*Provided text*.
(begin)

Generally, when lag screws with a large diameter are used as the shear connectors in TCC beams, the procedure of pre-drilling is required during the construction process. In this paper, a new type of lag screw was proposed to render pre-drilling unnecessary. As shown in Fig. 1, the self-tapping lag screw was successfully drilled into timber. However, the normal lag screw failed to be drilled into the timber without pre-drilling, due to the splitting failure of the timber. Figure 2 illustrates that the self-tapping lag screw consists of six parts: drill, chip storage, thread, collar, screw rod, and hexagon head. The drill located at the end of the lag screw takes full advantage of sharp metal edges to cut timber and guides the screw rod into the timber. The chip storage is used to stack and compact timber chips. The threaded part makes use of the input torque to provide the screw with the feeding force and finally achieves the function of self-tapping. Moreover, the collar is designed to limit the embedded depth of the screw into timber.

Fig. 1. Comparison between the normal lag screw and self-tapping lag screw

Fig. 2. Details of the self-tapping lag screw

Push-out Specimens

To investigate the shear behavior of the self-tapping lag screw in lightweight concrete, six groups of push-out specimens were designed. The main parameters include concrete type, screw diameter, and penetration depth in timber, and each group consisted of the same three specimens. Table 2 illustrates the parameters of the push-out specimens. In this experiment, the push-out specimens were composed of one 180 mm × 300 mm × 400 mm central timber member, two 80 mm × 400 mm × 400 mm concrete slabs, and two self-tapping lag screws per side. The concrete slab was reinforced with a steel mesh using 8 mm rebar spaced at 150 mm in two directions. The self-tapping lag screws had depths inside the concrete of 60 mm. The details of the push-out specimens are shown in Fig. 3.

Table 2. Test Parameters of Push-out Specimens

Fig. 3. Details of push-out specimen (mm): a) front view of specimen, and b) top view of specimen

Methods

Test setup and loading procedure

Both the test set-up and the lay-out of the displacement measurements are shown in Fig. 4a. The push-out specimens were loaded using a 200 kN testing machine (MTS Systems Corporation, Shenzhen, China).

Fig. 4. Test setup: a) View of test setup, and b) Loading procedure

To measure the relative displacement between the concrete slab and the glulam member during the loading process, two displacement transducers were placed, one at each side of the middle specimens, and a displacement meter was installed at the top of the specimens. In addition, a steel plate was placed on the top of the glulam member to distribute the applied force from the test machine.

The implemented loading procedure of all push-out specimens was based on CEN EN 26891 (2001) (Fig. 4b). In the first step, the load was increased to almost 40% of the estimated maximum load (F_est) within 2 min. The load was maintained at this level for approximately 30 s. Subsequently, the load was reduced to 0.1 F_est within 90 s and maintained at this level for approximately 30 s. Next, the load was increased to almost 0.7 F_est in 3 min. Finally, further load was implemented with a displacement control mode until failure of the specimen.

RESULTS AND DISCUSSION

Test Results

All of the specimens were loaded to failure. The ultimate strength F_max and the slip modulus K_s of timber-concrete joints were the most important parameters for the design of the timber-concrete composite structures, and the main experimental results are shown in Table 3.

(end)

*Required work*.
A. Turn the paragraph of the lag screw text that begins "The implemented loading procedure" into a short list of steps, keeping its main facts.
B. Answer these questions using the lag screw text:
(i) How many groups of push-out specimens were designed?
(ii) What was the capacity of the testing machine used to load the specimens?
(iii) What was placed on top of the glulam member to spread the force from the test machine?
C. Go on with the lag screw text from the point where it stops.
The entries that come next are separate material, unrelated to the lag screw text.

[Records about locating elements on screens]

(begin)

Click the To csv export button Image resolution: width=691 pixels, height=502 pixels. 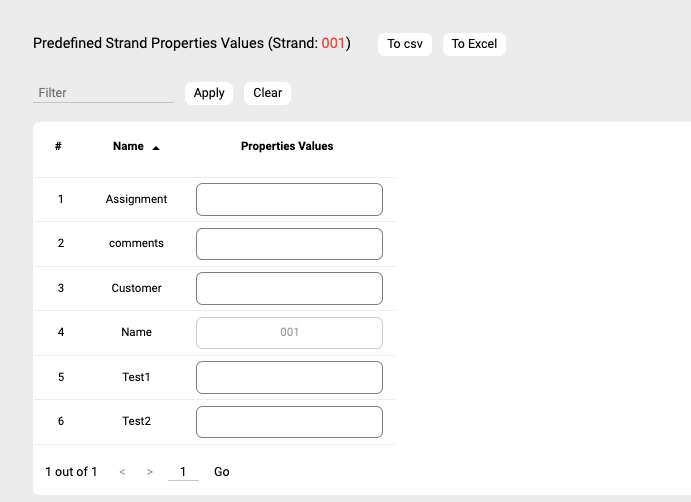point(404,44)
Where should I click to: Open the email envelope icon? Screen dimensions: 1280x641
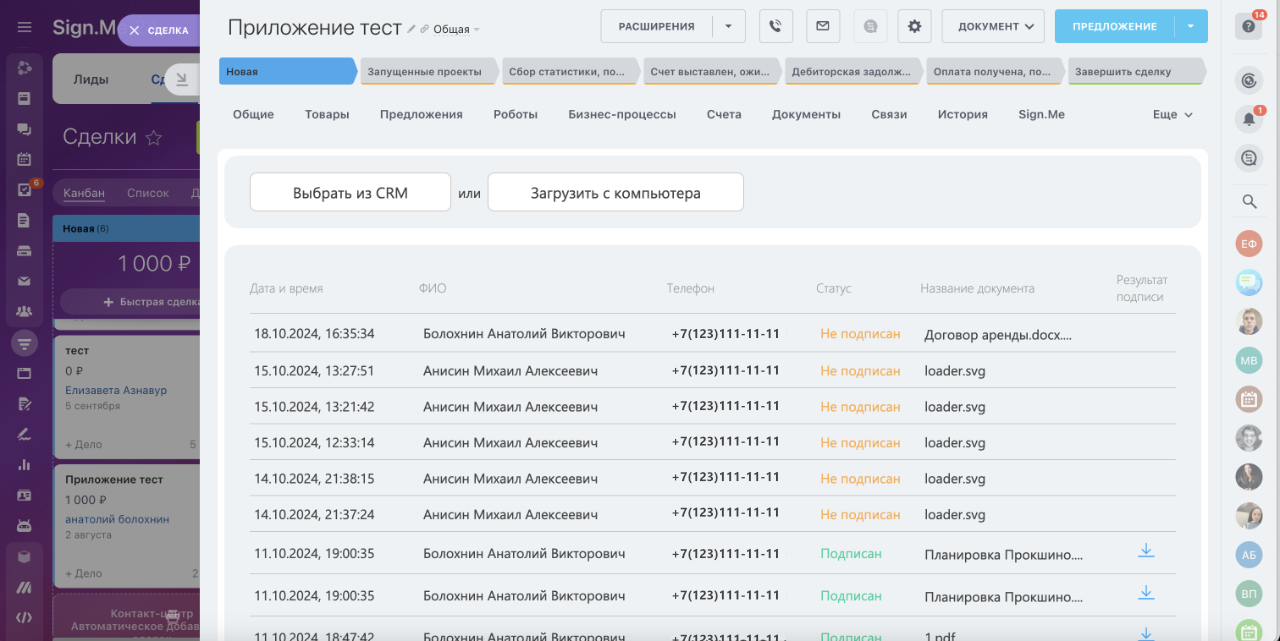pos(822,26)
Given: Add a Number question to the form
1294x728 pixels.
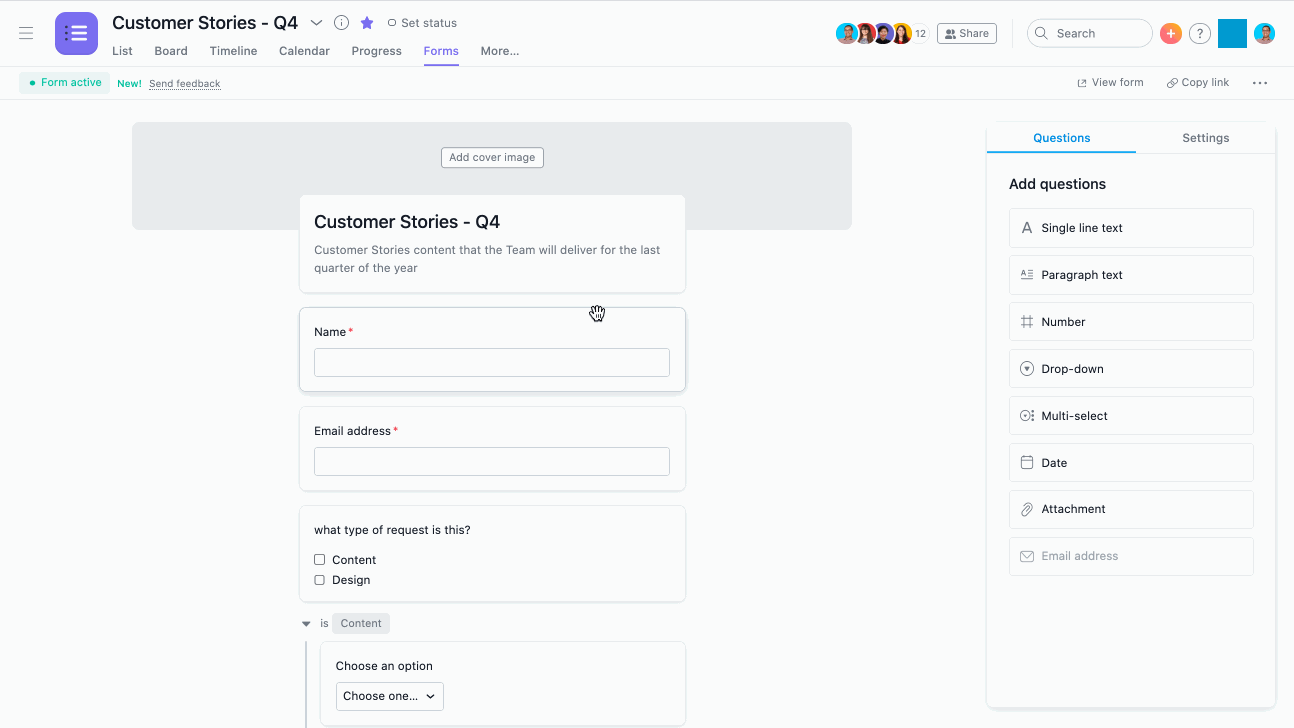Looking at the screenshot, I should [x=1130, y=321].
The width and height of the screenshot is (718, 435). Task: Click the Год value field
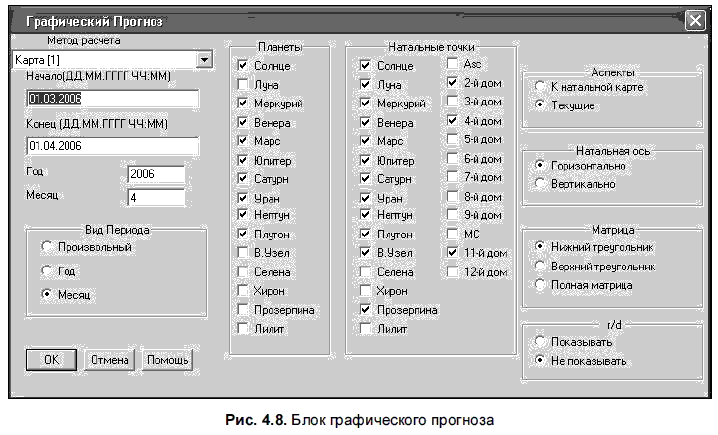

(end)

*Responses*.
A.
Loading procedure for all push-out specimens, based on CEN EN 26891 (2001):
- Raise the load to about 40% of the estimated maximum load (F_est) within 2 min, then hold it for about 30 s.
- Lower the load to 0.1 F_est within 90 s, then hold it for about 30 s.
- Raise the load to about 0.7 F_est in 3 min.
- Keep loading in displacement control mode until the specimen fails.

B.
(i) Six groups.
(ii) 200 kN.
(iii) A steel plate.

C.
Table 3. Strength and Failure Mode of Push-out Specimens

In the initial loading stage no visible relative slip was observed due to the bond between the glulam member and the concrete slab. With an increased load, small relative slip was observed and a hissing noise was heard at the interface between the glulam member and the concrete slab. It was observed that the bond at the interface gradually disappeared. When the load approached 0.6 F_max, some horizontal cracks in the concrete slab were observed at the position of the lag screws (Fig. 5a) because the screws were strong enough to cause damage to the concrete members. When the applied load reached its peak, two plastic hinges were formed in the screws, with one at the interface and the other inside the glulam member. Moreover, these events were usually accompanied by the compressive deformation of the glulam around the lag screw (Fig. 5b). It should be noted that the penetration length of the lag screw into timber was comparatively long to allow for the formation of the plastic hinge inside the glulam member.

Fig. 5. Test phenomena and failure mode of push-out specimens: a) horizontal crack on the concrete slab, and b) compressive deformation of the glulam and bending deformation of the lag screw

The relationships between shear force and relative slip at the glulam-concrete interface for all push-out specimens are shown in Fig. 6. The load-slip curves for all the test specimens can be approximately divided into two stages: a linear stage and a non-linear stage. As shown in Fig. 6, the linear part had the characteristic of a relatively bigger slope and a smaller slip (< 3 mm). The lag screw connectors had a larger shear stiffness in this stage. While most of the load-slip response was non-linear, the slip increased in spite of the slow load increase, and the stiffness at this stage was lower and continuously decreased. Overall, the lag screw in glulam-lightweight concrete joints had a ductile behavior due to the compressive deformation of the glulam around the screw and the bending deformation of the screw.

Discussion

Based on the push-out test results (Table 3 and Fig. 6), the influences of concrete type, screw diameter, and penetration length of screw into timber on the load-carrying capacity were obtained as follows:

(1) The average load-carrying capacity of the lag screw was 29.05 and 28.51 kN for the test series NC-12-100 and LC-12-100, respectively. The test results indicated that when the compressive strength of normal concrete and lightweight concrete was approximately equal, the concrete type had no remarkable effect on the load-carrying capacity of the lag screw.

Fig. 6. Load-slip curves for all push-out specimens: a) NC-12-100 test series, b) LC-12-100 test series, c) LC-14-100 test series, d) LC-10-100 test series, e) LC-12-80 test series, and f) LC-12-60 test series

(2) The load-carrying capacity of the lag screws with nominal diameters of 12 and 14 mm was increased 33.7% and 51.2% over that of the lag screw with the diameter of 10 mm, respectively. It was concluded that the lag screw diameter had a remarkable effect on the load-carrying capacity, and the load-carrying capacity improved with increased screw diameter due to the improvement of axial withdrawal capacity and yield moment of the screw connectors.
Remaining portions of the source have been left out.